§ **Tarefas a realizar**
a - Reescreva o trecho do texto sobre a Theranos que vai de "Depois do aparente" até "fase de pré-produção.", inclusive, substituindo "longa" por "longa-metragem".
b - Responda às perguntas com base no texto sobre a Theranos:
(i) Quem vai estrelar "Bad Blood"?
(ii) Segundo Fonseca, a que não se pode dar mais valor do que à consistência de uma ideia?
(iii) O que os investidores em potencial devem exigir em relação ao negócio?

§ **Texto de apoio**
-*-

Depois do aparente sucesso inicial, a bomba: descobriu-se que a empresa era uma fraude e que a Theranos estava envolta em mentiras. A tal tecnologia revolucionária proposta por Elizabeth sequer existia. A história, que até parece enredo de filme, vai realmente virar um longa, estrelado por Jennifer Lawrence e dirigido por Adam McKay, de “Vice” (2018) e “A Grande Aposta” (2015): “Bad Blood”, ainda em fase de pré-produção.

“Não se pode dar mais valor para um bom pitch do que para a consistência de uma ideia. O caso de Elizabeth Holmes é um bom exemplo da ânsia que muitos empreendedores têm de emplacar uma grande ideia, o que acaba fazendo com que a realidade, muitas vezes mais complexa, seja retratada de maneira idealizada. Ser franco e reconhecer certas vulnerabilidades – pessoais ou de um projeto – tendem, cada vez mais, a ser características mais valorizadas do que promessas, literalmente, incríveis”, opina Fonseca.

Aqui, além da lição para os empreendedores de que não se deve prometer o que não se pode cumprir e também que é preciso ser franco, fica um ensinamento para investidores em potencial: desconfie de produtos extraordinários, com ares de milagroso, e exija transparência em relação ao negócio.

-*-

§ **Dados para análise**

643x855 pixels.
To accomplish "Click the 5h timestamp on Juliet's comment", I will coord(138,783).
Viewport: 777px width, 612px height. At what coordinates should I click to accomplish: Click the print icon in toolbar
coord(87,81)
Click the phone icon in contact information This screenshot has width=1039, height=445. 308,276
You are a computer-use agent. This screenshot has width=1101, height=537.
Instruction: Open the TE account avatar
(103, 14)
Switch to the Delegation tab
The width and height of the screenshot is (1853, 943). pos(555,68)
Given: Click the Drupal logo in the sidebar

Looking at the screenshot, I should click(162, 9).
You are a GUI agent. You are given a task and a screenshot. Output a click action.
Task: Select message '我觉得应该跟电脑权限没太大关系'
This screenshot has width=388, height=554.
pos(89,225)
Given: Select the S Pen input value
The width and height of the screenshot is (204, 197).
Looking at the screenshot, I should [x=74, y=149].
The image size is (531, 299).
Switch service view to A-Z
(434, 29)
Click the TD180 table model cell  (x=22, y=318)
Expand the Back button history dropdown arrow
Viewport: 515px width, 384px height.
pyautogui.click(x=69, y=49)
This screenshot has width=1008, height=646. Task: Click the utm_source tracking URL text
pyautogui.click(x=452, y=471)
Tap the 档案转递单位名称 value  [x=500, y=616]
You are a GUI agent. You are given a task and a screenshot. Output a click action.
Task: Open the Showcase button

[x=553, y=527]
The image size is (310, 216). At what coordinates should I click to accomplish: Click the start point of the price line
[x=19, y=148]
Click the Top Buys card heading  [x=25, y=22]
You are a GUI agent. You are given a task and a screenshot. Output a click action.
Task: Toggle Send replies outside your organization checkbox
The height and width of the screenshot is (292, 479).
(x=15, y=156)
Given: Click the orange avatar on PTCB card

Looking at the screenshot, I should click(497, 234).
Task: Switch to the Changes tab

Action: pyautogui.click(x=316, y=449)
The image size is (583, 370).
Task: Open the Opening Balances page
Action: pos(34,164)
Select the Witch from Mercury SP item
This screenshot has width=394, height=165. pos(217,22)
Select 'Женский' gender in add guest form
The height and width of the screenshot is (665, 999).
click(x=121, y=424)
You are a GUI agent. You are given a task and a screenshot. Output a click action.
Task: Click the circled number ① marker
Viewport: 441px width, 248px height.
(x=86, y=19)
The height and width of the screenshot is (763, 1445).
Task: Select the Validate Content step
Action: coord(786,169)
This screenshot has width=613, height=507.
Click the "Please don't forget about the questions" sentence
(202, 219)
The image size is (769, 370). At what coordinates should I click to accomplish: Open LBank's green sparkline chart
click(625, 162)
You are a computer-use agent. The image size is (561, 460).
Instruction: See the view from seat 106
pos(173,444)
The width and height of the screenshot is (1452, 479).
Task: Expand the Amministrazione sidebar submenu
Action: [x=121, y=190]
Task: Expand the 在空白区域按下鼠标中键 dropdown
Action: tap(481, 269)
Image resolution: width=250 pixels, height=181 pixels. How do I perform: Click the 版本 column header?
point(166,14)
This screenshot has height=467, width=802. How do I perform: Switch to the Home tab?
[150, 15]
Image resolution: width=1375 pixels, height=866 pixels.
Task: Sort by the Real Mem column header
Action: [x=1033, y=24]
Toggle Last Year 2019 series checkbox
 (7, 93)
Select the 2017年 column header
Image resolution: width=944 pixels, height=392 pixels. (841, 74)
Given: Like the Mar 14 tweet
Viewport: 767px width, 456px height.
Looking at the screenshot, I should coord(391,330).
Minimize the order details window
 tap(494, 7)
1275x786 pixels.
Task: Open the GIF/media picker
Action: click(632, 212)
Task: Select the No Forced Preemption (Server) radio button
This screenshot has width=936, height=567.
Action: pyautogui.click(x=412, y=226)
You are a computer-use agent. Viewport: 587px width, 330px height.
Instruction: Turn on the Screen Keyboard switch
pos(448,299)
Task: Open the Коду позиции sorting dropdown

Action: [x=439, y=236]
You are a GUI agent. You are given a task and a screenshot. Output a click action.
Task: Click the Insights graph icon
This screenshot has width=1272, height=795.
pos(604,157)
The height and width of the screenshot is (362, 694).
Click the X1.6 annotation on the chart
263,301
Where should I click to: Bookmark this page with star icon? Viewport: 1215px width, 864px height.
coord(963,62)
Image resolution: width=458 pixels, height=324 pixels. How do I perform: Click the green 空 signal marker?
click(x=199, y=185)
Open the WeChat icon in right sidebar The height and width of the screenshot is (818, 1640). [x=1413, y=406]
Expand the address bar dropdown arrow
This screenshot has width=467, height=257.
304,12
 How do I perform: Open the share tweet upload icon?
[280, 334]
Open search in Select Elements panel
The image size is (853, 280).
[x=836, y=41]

-*-

§ **Respostas por item**
a -
Depois do aparente sucesso inicial, a bomba: descobriu-se que a empresa era uma fraude e que a Theranos estava envolta em mentiras. A tal tecnologia revolucionária proposta por Elizabeth sequer existia. A história, que até parece enredo de filme, vai realmente virar um longa-metragem, estrelado por Jennifer Lawrence e dirigido por Adam McKay, de “Vice” (2018) e “A Grande Aposta” (2015): “Bad Blood”, ainda em fase de pré-produção.

b -
(i) Jennifer Lawrence.
(ii) A um bom pitch.
(iii) Transparência.